Snowmaking rocks! Was my first year on the night shift this year on a hill that is 99% man made snow, tons of awesome times with smelly bros and lots of yelling, kicking things, and whale riding. Definitely doing it again next season. I got into it personally because I live for snow and being able to ride the stuff you make, both snow wise and terrain park wise (now snowmaking is over I am park crew). That, and I am a very small girl that the guys thought wold quit in a week, so it made me want to try it even more, turns out not only was I fine, but i loved it. In mad snowmaking withdrawal right now. On another note, read this article, not sure if its the same for you, but it had some pretty spot on remarks about the life of a snowmaker at the hill i worked at.
http://www.scribd.com/doc/156855189/confessions-of-a-snowmaker
 
So I don't actually make snow, but I've got some serious respect for the guys that make it at the mountain I work for. Living on the mid-east coast, we don't get a lot of snow naturally. Thus, when the season begins, we heavily rely on the guys that run those guns to keep it pumping for as long as they can. I believe that around 95% of the snow I ride on is man-made, probably more. The only reason we had snow last year was because of the guns and the guys that run them. Hats off to the people that work all hours of the night to make other skiers/boarders seasons that much better!
 
Dude depends on what kind of snow you need. Sure if you're at mount baker and talking about the fresh fluffy stuff from the sky its crap....

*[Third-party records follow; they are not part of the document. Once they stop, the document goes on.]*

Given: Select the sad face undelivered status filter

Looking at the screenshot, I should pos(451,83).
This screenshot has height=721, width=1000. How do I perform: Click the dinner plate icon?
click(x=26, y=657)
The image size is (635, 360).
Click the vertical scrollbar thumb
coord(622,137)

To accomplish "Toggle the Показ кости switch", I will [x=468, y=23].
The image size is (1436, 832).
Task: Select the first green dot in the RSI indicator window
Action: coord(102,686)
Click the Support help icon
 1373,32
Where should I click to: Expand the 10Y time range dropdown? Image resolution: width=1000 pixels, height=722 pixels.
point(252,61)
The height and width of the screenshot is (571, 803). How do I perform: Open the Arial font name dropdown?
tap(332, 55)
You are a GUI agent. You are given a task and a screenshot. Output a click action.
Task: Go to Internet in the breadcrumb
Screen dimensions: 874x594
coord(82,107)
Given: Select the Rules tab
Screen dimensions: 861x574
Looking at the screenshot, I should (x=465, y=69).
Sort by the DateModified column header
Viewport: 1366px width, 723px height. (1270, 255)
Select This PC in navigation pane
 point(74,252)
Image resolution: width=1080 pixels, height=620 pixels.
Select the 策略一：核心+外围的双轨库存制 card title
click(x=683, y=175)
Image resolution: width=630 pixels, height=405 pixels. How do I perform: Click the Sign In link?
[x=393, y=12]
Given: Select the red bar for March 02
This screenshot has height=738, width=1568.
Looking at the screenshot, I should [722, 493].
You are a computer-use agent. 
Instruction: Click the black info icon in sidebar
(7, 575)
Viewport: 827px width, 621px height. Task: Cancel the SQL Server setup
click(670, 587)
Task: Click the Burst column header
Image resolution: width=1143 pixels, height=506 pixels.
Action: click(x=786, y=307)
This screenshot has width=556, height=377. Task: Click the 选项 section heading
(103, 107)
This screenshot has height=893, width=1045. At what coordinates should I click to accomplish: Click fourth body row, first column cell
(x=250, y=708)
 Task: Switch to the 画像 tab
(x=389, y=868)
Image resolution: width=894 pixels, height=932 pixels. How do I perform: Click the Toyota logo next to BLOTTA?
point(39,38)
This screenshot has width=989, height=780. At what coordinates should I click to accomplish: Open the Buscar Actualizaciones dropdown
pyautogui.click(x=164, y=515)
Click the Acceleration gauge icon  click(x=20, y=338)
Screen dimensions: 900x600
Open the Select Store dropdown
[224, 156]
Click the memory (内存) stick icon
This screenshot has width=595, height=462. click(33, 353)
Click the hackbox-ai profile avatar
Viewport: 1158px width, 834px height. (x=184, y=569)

But if you're working park duty and you want your entire park nuked with 13' of new snow inside of a week... these guys are fucking miracle makers.

Plus, man made snow is more porous than natural snow, so it lasts longer even when it rains. If you're preserving your base, your park or something else on the east coast its godsent.

 
Exactly, The hill i work at is in a city and has a great terrain park with an olympic super pipe, so any snow is great quality. The snow is not the best when it falls fro the guns, but with proper snowmaking knowledge we try to avoid making shitty quality snow unless we really have too. It is a lot more complicated than what most people think it is.
 
It was the apocalypse.

The problem was I talked shit to the head snowmaker.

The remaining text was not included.